> **Work order**
Count the lines below that contain "will". Give only the number.

> **Exercise data**
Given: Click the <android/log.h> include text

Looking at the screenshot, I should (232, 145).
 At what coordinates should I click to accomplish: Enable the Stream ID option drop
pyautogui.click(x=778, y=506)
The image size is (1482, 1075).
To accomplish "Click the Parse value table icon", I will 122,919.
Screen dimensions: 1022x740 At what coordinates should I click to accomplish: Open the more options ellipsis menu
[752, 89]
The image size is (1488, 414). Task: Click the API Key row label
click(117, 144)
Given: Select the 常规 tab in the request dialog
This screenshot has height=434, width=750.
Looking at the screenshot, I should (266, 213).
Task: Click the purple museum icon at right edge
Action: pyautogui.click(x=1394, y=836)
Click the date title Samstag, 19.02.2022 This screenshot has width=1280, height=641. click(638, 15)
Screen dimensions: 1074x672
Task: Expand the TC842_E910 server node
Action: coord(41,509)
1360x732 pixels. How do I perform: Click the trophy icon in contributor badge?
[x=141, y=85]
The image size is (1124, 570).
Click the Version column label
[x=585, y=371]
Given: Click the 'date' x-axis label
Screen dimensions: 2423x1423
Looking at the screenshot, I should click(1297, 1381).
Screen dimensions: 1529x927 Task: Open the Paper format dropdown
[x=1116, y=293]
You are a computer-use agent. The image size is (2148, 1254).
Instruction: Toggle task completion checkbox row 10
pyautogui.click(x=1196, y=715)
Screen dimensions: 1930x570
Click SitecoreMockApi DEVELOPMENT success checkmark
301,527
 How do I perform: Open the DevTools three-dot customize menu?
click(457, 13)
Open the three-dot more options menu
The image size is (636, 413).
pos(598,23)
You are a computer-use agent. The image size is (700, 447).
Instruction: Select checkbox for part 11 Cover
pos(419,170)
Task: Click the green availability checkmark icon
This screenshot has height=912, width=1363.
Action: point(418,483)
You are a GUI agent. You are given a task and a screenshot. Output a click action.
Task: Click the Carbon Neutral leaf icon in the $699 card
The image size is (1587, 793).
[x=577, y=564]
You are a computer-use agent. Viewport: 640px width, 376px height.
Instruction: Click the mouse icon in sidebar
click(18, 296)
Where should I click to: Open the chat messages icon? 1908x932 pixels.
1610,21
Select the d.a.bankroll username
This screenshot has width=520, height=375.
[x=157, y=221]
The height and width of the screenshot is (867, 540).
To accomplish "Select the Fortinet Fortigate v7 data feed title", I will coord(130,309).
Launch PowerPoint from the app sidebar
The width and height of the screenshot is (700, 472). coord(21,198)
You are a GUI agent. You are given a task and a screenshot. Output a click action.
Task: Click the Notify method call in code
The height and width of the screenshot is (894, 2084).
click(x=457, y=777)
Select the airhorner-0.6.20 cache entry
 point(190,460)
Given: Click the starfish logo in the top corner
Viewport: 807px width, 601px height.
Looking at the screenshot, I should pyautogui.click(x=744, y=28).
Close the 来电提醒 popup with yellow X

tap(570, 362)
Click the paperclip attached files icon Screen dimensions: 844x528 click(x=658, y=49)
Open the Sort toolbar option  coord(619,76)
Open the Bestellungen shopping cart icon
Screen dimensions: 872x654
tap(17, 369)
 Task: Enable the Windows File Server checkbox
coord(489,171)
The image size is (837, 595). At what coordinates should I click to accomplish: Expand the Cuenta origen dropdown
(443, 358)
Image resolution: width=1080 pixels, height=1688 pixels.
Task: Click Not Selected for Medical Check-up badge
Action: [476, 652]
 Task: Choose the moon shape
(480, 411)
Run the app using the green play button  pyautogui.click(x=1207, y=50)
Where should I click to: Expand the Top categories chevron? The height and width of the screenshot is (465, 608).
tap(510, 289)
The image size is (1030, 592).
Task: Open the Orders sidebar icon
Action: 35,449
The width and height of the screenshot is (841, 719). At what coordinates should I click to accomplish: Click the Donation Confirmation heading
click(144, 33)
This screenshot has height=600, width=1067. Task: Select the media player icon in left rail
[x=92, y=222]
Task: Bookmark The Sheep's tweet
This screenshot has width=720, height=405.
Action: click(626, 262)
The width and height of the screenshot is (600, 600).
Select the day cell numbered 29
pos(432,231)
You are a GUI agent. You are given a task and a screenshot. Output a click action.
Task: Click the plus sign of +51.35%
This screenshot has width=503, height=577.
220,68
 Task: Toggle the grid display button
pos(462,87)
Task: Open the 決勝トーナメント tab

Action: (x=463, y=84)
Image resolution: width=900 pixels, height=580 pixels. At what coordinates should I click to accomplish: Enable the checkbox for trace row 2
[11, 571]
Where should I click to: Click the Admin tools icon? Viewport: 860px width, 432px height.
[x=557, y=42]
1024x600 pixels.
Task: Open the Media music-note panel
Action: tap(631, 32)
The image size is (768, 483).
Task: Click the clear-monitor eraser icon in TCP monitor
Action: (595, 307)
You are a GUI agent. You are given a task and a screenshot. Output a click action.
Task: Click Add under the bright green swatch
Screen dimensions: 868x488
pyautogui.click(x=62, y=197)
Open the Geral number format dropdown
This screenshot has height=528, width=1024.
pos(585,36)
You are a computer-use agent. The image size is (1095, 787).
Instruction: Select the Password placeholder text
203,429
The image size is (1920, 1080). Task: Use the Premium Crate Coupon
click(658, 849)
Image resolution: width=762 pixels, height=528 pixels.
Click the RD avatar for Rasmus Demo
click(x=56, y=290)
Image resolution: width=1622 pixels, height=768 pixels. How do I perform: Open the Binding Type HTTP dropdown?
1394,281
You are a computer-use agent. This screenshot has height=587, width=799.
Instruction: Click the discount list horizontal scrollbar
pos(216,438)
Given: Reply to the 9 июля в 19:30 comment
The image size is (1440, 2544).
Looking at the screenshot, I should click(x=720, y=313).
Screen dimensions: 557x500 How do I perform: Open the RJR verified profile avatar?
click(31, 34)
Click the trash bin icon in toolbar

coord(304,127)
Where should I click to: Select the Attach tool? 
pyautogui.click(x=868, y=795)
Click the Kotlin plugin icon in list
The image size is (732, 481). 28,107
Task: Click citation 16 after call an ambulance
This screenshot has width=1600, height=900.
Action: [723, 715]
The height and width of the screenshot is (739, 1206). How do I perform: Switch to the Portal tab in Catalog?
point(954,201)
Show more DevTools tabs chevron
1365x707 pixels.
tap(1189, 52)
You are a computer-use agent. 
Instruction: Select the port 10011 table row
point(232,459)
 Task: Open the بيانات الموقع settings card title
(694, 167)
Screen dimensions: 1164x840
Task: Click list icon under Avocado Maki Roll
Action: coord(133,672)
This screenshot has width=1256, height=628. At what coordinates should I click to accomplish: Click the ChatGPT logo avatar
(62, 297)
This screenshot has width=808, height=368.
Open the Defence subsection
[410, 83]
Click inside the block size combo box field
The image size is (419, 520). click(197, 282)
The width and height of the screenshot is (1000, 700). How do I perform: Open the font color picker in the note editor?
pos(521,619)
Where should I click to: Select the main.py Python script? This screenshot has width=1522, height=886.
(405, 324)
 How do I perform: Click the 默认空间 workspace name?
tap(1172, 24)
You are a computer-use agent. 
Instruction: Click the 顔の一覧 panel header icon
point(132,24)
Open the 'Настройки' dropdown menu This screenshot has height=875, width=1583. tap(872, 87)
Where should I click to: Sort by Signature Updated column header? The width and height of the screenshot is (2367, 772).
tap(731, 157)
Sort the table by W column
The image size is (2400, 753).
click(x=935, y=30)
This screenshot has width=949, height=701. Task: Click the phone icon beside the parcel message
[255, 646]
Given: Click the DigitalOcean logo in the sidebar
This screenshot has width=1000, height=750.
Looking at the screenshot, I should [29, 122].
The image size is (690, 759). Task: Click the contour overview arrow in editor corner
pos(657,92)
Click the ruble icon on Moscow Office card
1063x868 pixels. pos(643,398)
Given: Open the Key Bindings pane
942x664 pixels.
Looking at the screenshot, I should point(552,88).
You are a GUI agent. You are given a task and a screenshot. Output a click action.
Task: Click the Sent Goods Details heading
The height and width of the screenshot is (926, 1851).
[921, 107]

> **Answer to the exercise**
2